■ Supplied records ■
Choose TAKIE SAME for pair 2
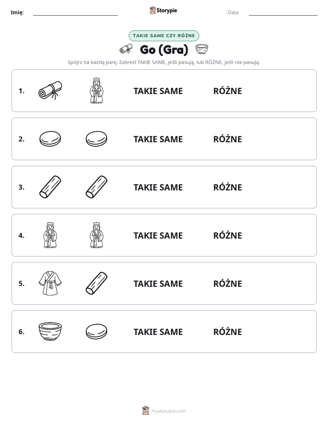The height and width of the screenshot is (424, 328). [158, 139]
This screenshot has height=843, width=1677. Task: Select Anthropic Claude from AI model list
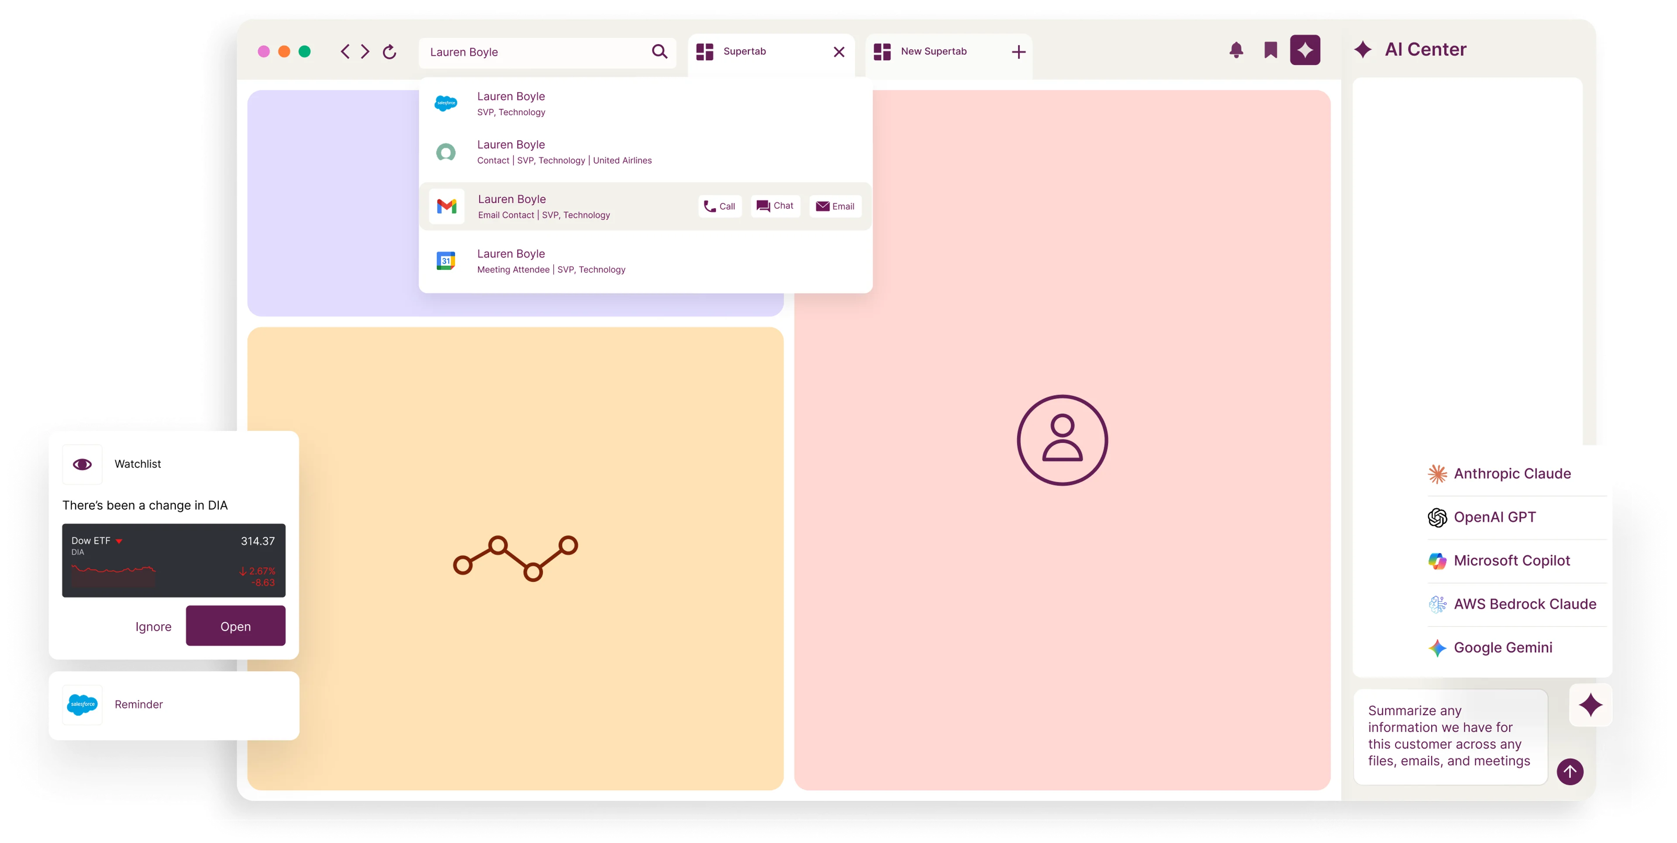(x=1511, y=474)
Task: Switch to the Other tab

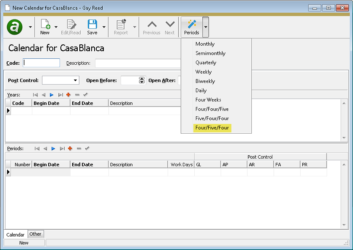Action: point(35,234)
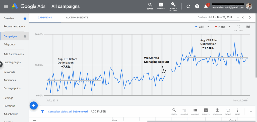This screenshot has height=122, width=257.
Task: Open the None second metric dropdown
Action: (223, 27)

■ Written request ■
Quote the material above verbatim and in full, leaving out the pictures.

■ Task result ■
Choose TAKIE SAME for pair 2
The height and width of the screenshot is (424, 328). [158, 139]
This screenshot has height=843, width=1677. Task: Select Anthropic Claude from AI model list
(x=1511, y=474)
Task: Switch to the Other tab

Action: point(35,234)
This screenshot has height=122, width=257.
Task: Open the None second metric dropdown
Action: (223, 27)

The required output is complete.